The Mudcat Café TM
Thread #83022   Message #1526703
Posted By: Lighter
23-Jul-05 - 09:53 PM
Thread Name: BS: Shakespeare plays in Elizabethan English
Subject: RE: BS: Shakespeare plays in Elizabethan English
Kenneth Branagh's "Hamlet" is one of the greatest Sheakespearean films ever. We watched it on the big screen with two good friends, one an artist, the other an attorney.   Neither had majored in literature, taught high school or college, or taken part in any of the specialized activities that so many Shakespeare-lovers seem to take for granted.

Neither one of these highly intelligent people was able to sit through the film with us. Each had bailed out, separately, by the time the movie was half over.

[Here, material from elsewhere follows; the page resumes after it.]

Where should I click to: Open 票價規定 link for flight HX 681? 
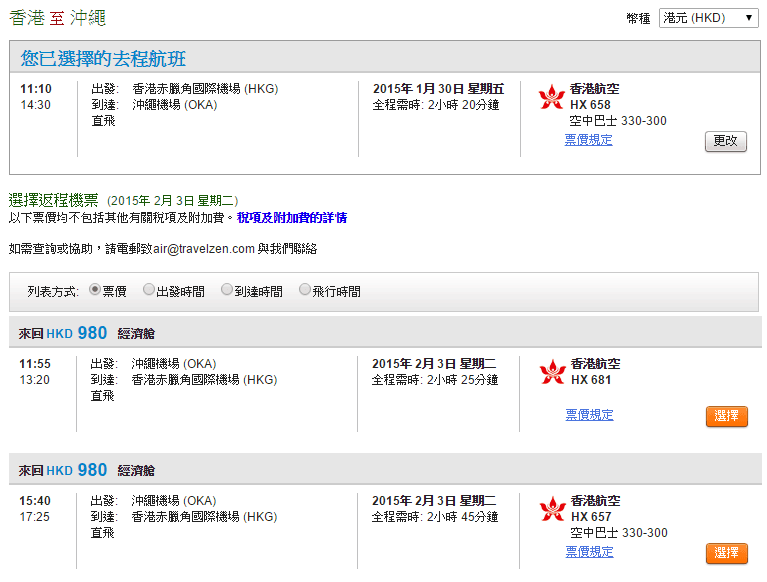[589, 415]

This was just the most glaring example in my experience of smart, educated people being unable to understand enough of Elizabethan dialogue to understand fully what's going on. And I suspect that many of Shakespeare's original audience had a hard time following his language too. First of all, much of it was poetic and artificial even in 1600. And second, what do you make of a writer with a 35,000 word vocabulary when your own is about 8,000? One reason Shakespeare's works were so successful commercially is that seeing a play was an important diversion - and the Globe did not have many competitors on a given afternoon. We know that those audiences were rowdy too: in other words, only the most artistic and intellectual were giving their undivided attention to the majesty of the speeches.


Oh yeah: I didn't say Shakespeare's language was "gobbledygook," just that without footnotes it's very hard to follow 400 years later.
Ask anyone with a degree in something other than English.

I dare ya.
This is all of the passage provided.